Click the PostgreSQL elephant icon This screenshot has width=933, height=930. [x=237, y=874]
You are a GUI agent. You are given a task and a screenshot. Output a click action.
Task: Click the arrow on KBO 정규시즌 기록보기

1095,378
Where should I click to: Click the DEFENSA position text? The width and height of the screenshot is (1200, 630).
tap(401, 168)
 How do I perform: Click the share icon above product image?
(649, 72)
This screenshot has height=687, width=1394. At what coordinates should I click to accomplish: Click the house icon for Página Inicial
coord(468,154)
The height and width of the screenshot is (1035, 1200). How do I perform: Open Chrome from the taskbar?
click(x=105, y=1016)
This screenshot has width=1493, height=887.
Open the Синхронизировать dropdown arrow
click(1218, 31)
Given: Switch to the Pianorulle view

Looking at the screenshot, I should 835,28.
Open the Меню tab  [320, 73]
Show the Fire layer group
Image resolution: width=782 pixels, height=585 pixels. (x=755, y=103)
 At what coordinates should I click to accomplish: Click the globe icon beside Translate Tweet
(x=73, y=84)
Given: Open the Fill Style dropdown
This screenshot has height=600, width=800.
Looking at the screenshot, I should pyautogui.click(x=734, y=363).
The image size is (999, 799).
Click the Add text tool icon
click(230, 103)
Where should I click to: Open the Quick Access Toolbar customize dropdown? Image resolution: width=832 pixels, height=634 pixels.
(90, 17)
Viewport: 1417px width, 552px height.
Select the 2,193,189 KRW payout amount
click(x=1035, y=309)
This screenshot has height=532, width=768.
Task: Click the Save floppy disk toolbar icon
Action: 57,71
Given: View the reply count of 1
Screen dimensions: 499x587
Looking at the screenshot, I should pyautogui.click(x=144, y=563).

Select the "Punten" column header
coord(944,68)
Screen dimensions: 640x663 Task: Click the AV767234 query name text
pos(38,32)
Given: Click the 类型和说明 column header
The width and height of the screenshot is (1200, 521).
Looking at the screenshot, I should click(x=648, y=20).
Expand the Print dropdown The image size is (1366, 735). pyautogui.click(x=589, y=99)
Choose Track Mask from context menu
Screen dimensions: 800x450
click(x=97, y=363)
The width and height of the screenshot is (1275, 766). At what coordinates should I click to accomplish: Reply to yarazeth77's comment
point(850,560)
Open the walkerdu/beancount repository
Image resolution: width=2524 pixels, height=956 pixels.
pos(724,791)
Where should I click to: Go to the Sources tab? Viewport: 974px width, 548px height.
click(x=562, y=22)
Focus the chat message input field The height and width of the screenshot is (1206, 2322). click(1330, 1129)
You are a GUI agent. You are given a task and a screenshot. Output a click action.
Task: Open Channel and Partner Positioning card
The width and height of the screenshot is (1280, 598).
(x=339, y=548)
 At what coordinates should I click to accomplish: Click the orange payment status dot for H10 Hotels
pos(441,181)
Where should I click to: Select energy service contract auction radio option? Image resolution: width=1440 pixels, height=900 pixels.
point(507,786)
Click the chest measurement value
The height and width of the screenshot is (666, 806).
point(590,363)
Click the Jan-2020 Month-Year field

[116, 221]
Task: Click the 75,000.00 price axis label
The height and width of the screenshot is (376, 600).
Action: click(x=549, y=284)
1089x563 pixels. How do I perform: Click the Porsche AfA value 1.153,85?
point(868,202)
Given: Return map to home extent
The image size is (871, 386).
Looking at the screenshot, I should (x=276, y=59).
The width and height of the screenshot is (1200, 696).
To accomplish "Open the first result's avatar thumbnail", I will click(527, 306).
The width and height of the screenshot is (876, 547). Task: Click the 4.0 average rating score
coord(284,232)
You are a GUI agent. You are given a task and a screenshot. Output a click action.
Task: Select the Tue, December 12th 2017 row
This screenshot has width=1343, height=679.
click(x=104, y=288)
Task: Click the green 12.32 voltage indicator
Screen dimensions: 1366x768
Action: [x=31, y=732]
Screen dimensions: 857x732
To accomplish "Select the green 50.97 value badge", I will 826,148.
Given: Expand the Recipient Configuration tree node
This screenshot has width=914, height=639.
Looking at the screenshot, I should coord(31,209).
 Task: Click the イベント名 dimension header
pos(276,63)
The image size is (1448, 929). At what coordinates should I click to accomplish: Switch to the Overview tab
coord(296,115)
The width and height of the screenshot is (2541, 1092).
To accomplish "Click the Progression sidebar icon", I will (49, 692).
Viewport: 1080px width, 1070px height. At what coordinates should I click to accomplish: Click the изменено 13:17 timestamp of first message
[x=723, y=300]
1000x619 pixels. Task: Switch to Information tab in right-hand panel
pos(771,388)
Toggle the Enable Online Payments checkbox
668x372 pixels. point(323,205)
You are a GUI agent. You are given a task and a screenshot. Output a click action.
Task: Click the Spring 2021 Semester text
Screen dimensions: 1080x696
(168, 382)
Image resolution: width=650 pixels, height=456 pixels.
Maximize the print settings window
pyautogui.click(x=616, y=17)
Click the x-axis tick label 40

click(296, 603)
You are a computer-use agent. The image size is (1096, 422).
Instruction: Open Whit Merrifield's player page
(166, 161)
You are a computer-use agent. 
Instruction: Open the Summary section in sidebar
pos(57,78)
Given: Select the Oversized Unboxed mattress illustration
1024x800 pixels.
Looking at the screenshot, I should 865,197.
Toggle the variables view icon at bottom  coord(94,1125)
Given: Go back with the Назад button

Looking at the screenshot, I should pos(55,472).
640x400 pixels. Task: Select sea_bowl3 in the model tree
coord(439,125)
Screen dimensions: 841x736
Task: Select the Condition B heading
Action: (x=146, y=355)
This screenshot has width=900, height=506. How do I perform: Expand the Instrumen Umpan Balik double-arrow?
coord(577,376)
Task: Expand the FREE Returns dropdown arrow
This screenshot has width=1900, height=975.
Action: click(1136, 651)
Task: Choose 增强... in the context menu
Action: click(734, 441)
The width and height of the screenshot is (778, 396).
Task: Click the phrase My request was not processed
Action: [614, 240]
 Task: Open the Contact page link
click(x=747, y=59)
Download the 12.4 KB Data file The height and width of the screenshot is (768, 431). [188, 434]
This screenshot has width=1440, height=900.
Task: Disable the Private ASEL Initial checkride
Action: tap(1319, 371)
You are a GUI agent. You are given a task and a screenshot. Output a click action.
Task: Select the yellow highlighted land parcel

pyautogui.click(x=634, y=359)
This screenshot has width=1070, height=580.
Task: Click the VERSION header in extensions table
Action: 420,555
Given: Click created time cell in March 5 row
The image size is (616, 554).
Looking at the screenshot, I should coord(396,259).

┄┄┄┄┄┄

Tally the lines in the records that contain "green", then give only the tally.

• [REPLY TO THE TASK]
2